Drone Strike on ‘Ever Lovely’ Tests Trump’s Hormuz Deal

That strategy is now colliding with President Trump’s pledge to keep sea lanes open. On June 25, a Singapore-flagged cargo ship, the Ever Lovely, was struck in the Strait of Hormuz by a one-way attack drone, damaging the bridge but not sinking the vessel. U.S. officials have attributed the strike to the Revolutionary Guard, calling it a clear test of the new memorandum of understanding that was supposed to reopen the waterway toll‑free for sixty days in exchange for limited U.S. sanctions relief. The attack paused United Nations efforts to help move ships out of danger, showing how even a single strike can rattle a fragile peace.

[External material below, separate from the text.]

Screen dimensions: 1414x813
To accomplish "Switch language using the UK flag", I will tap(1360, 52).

This comes just days after an Iranian commander bragged that Iran could “shut off the Strait of Hormuz at a whim,” boasting about mines, drones, and small attack boats. That claim follows a long pattern: Iran has repeatedly threatened to close the strait when pressured over its nuclear program or its terror proxies. Yet research on past crises, including work by the Strauss Center, finds hard limits on Iran’s ability to fully stop tanker traffic for long. Large tankers are built to absorb damage, modern weapons are not optimized for them, and complex campaigns often fail. Iran can cause serious disruption, but history says it struggles to maintain a total blockade if the United States pushes back.

Trump, Vance, and CENTCOM Say the Strait Is Open – For Now

The Trump administration insists it has already answered Iran’s challenge. U.S. Central Command reported that on June 20, fifty‑five merchant ships safely crossed the strait, carrying more than seventeen million barrels of oil. Its public release stressed that “safe passage through the international waterway remained intact.” A Joint Maritime Information Center advisory backed this up, telling ship owners that a designated route remained open and free of arbitrary Iranian claims. Vice President J.D. Vance told Fox & Friends that sixteen million barrels of oil exited the Strait the day before, calling it a record that proves Iran has not closed the waterway.

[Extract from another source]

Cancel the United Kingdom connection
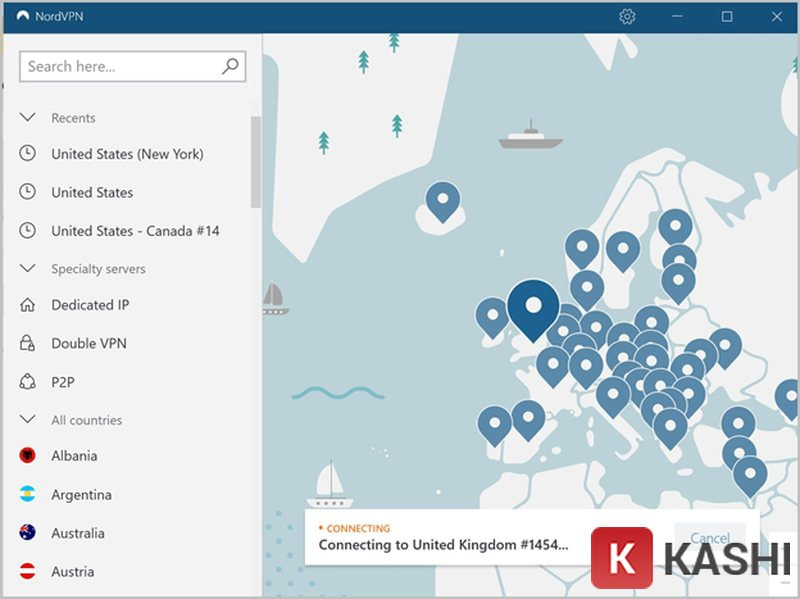This screenshot has height=599, width=800. point(710,537)
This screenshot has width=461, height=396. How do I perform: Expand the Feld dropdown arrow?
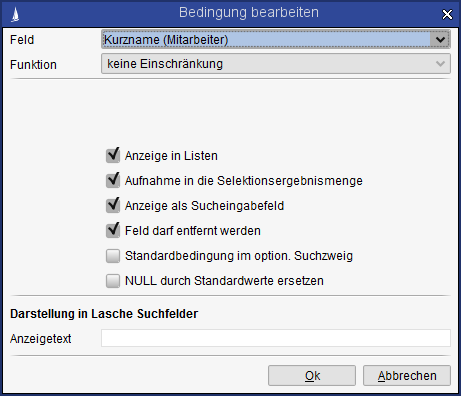click(x=440, y=40)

To secure that reality, U.S. forces have not relied on words alone. Reports from the Wall Street Journal detail how commanders deployed low‑profile underwater drones to survey and clear mines, then established a cleared channel close to Oman, away from Iran’s heaviest threats. This approach matches what retired General Jack Keane has described in several interviews: a step‑by‑step plan to clear mines, knock out long‑range missiles and drones, and escort commercial ships until Iran’s leverage collapses. In his view, forcing the strait open is “very feasible” militarily and is central to bringing Iran “to its knees” economically, since about ninety percent of its oil exports move through a handful of key points.

Keane’s Red Line: Free Passage or Confrontation

Keane’s warning to Trump comes down to one core idea: Iran cannot be allowed to turn the Strait of Hormuz into a cash register and a political weapon at the same time. He has urged the president to call China’s Xi Jinping and explain that the United States will block Iranian oil tankers from reaching buyers in China, India, Pakistan, and Turkey unless Tehran gives up its grip on the strait. That kind of energy squeeze, he argues, hits Iran’s economic “jugular” and forces choices without risking as many American lives as a full‑scale ground war.

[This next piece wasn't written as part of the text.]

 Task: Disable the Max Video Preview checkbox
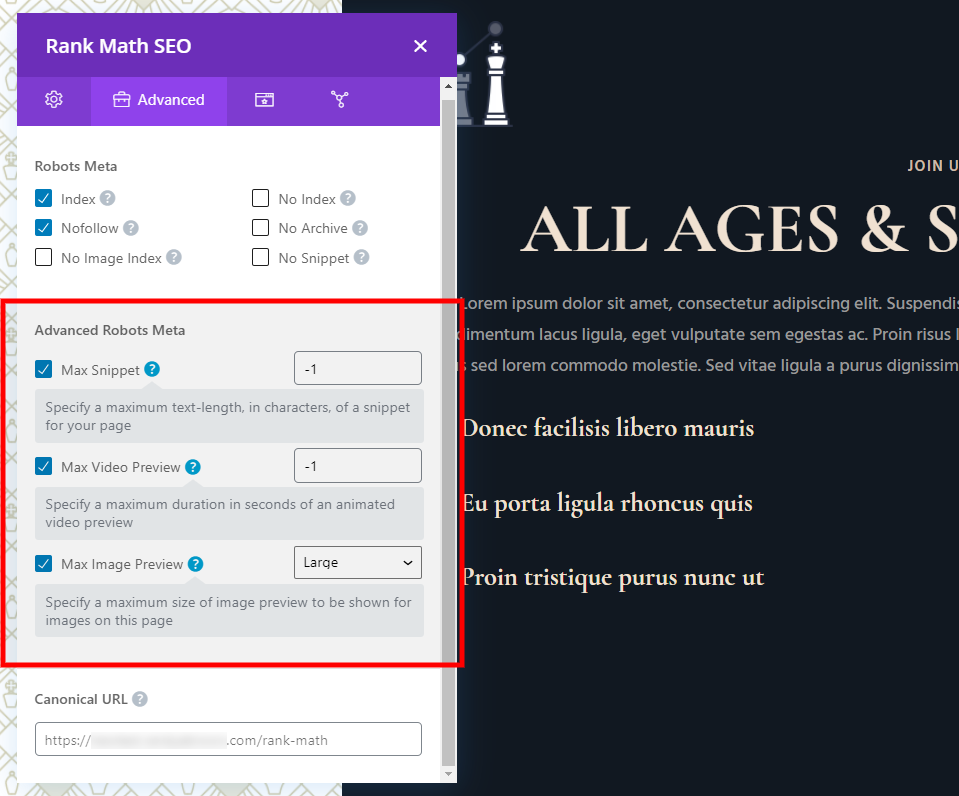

For American conservatives, the stakes go far beyond one shipping lane. About a fifth of the world’s oil supply passes through this narrow stretch of water. When Iran throttles traffic, families feel it at the gas pump and in the price of everything moved by truck. When globalist elites shrug at Iran’s threats or dress them up as “regional tolls,” they are playing with the same fire that drove inflation and sky‑high energy bills in past years. Keane’s red line echoes a simple constitutional and strategic truth: free commerce on the high seas is not a gift from Iran, it is a core American interest that Washington must defend, with force if necessary, so that hostile regimes cannot hold our economy, or our allies, hostage.